Ukraine’s current account (C/A) deficit widened 14.7%
to USD 594 mln in July owing to import growth exceeding exports, the National
Bank of Ukraine (NBU) reported on Aug 30. The C/A deficit was USD 518 mln in
June 2017 (and USD 429 mln in July 2016).
In July, goods and services imports grew 16.5% yoy
while exports improved 11.7% yoy. Goods exports grew 9.9% yoy on the back of
machinery (35.7% yoy) and food (11.0% yoy), while chemicals dropped 17.0% yoy.
Goods imports increased 22.0% yoy backed by energy (55.9% yoy growth),
machinery (28.6% yoy) and chemicals (16.7% yoy). Non-energy imports
slowed to 14.4% yoy growth from 20.9% yoy in the prior month.

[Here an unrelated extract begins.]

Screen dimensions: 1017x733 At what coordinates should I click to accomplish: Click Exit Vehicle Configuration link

In 7M17, the C/A deficit reached USD 2.16 bln vs. a
USD 1.38 bln deficit a year ago.
Financial and capital accounts also worsened in July,
narrowing to a USD 309 mln surplus from USD 824 mln in June (USD 539 mln a year
ago). The result was driven by lower net FDI (USD 137 mln vs. USD 638 mln in
June). Individual cash returns to the banking system dropped to USD 364 mln
from USD 553 mln in the prior month. Trade credits increased to USD 394
mln from USD 274 mln in June.
The general balance (C/A plus capital and financial
accounts) turned into a USD 285 mln deficit in July vs. a USD 306 mln surplus in
June (USD 110 mln surplus a year ago). The deficit shaved off 1% (USD 176 mln)

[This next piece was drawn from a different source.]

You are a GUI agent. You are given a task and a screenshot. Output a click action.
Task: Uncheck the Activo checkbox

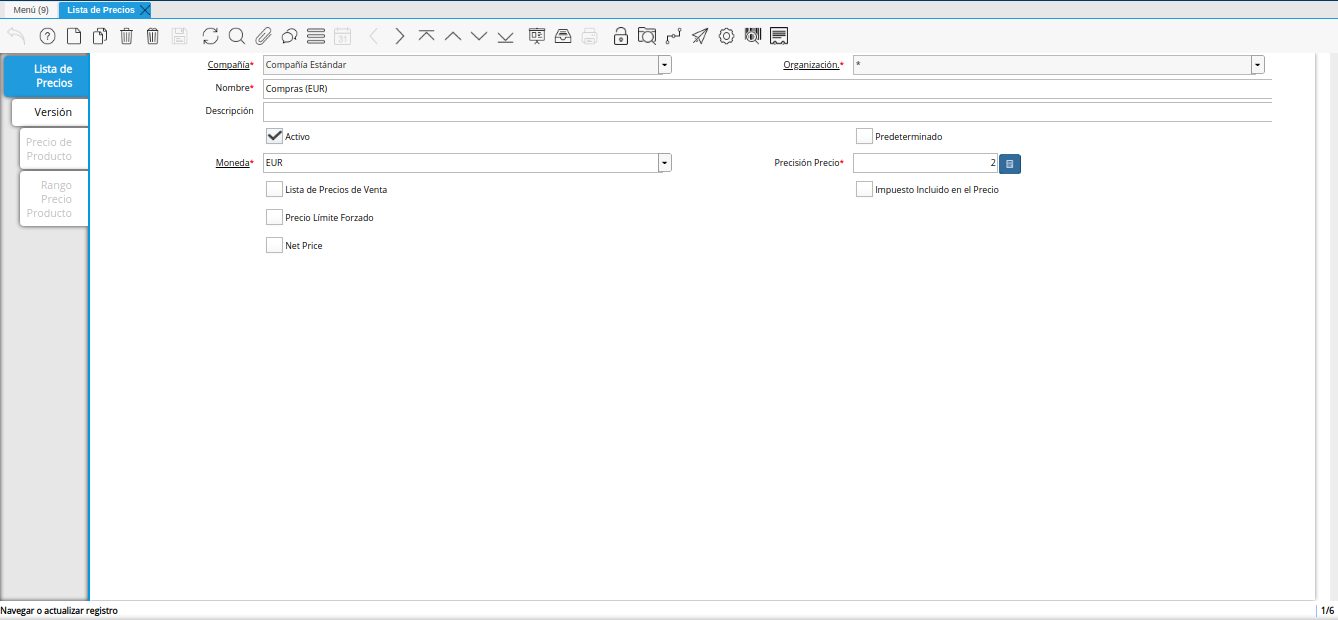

of gross international reserves through the month. By the end of July,
reserves fell to USD 17.8 bln, which is 3.6 months of future imports.

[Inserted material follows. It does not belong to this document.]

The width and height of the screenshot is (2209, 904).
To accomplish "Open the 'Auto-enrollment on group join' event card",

Alexander Paraschiy: By July, the
C/A deficit had been expanding in line with our projections owing to weaker
exports prices till June and a steady recovery of demand for imports. The
situation began changing in July as metal and iron ore prices started
recovering. Now there is a big question on how this will impact the trade
balance.
We expect exports will accelerate in August. However,
imports are also expected to strengthen amid improved revenues. So far, we are
keeping our 2017 C/A deficit projection at USD 4.8 bln (4.6% of GDP).